I had heard criticisms of the conference. People thought that not enough got done, that policy was not being made right then and there.
However, what I saw showed me why the conference was important. Here, (sometimes right in front of the check-in table) people at many different levels and from many different perspectives were talking. Some of the conversation started with casual greetings and people catching up and every once in a while I was able to hear people speak frankly with one another about issues or situations that had happened. It was interesting to me to see people with such strong and polarizing political ideals getting along. It was obvious that people did not agree on situations but they were not making show, they were asking and questioning. No decisions were being made here but even after a semi-intense conversation, there would be a hand-shake or a hug and they would go on with their days. I guess this is what networking is all about. These people may not vote the same way on issues or there may have been competition between agendas but I was able to see them as people.
When I was able to get out and network myself, I was still nervous but found that once I was able to talk to one person, the entire process seemed easier. People genuinely wanted to know what I had done in college and what I was planning on doing in the future. Each person was passionate about the state of Michigan and many seemed to be selling the state to me. Before the conference, I had been nervous that it would be a bunch of individuals much older than me who would not have time or find what I had to say interesting.
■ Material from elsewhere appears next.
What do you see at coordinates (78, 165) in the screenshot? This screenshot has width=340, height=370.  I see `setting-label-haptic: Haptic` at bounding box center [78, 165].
As a recent graduate, I was among the youngest, yet there was an entire group of young professionals. Speaking to them was just as fascinating. Getting to hear advice about job searching and the professional world from people who had just gone through the experience I was embarking on was helpful. We spoke about the fact that graduate school was in the future, or had just happened, for many of us. We talked about the difficulties young professionals face especially in this economic climate. We chatted about college majors and the fact that not everyone was working in his or her direct field of study.
A few things I found very interesting from these conversations: One, there are many people who would like to work in Michigan and who are committed to staying here but have a difficult time finding jobs (making networking that much more important). Two, the younger the person, the more positive the attitude about not working directly within one's college major. Three, many of the people I was talking to had already had a multitude of jobs and/or were working for small companies, and most of them were under the age of 30.
I gained networking confidence by talking to people closer to my own age and stopped worrying as much about saying something stupid. As the weekend went on, I felt more comfortable striking up a conversation with someone walking near me or on the taxi (read: horse-drawn carriage). I discovered that the individuals in attendance were interested in the youth of the state and were passionate about keeping people in Michigan.
All in all, the conference was quite the experience. I was able to be a fly on the wall and observe while also challenging myself on the one skill I know will help me move forward – networking.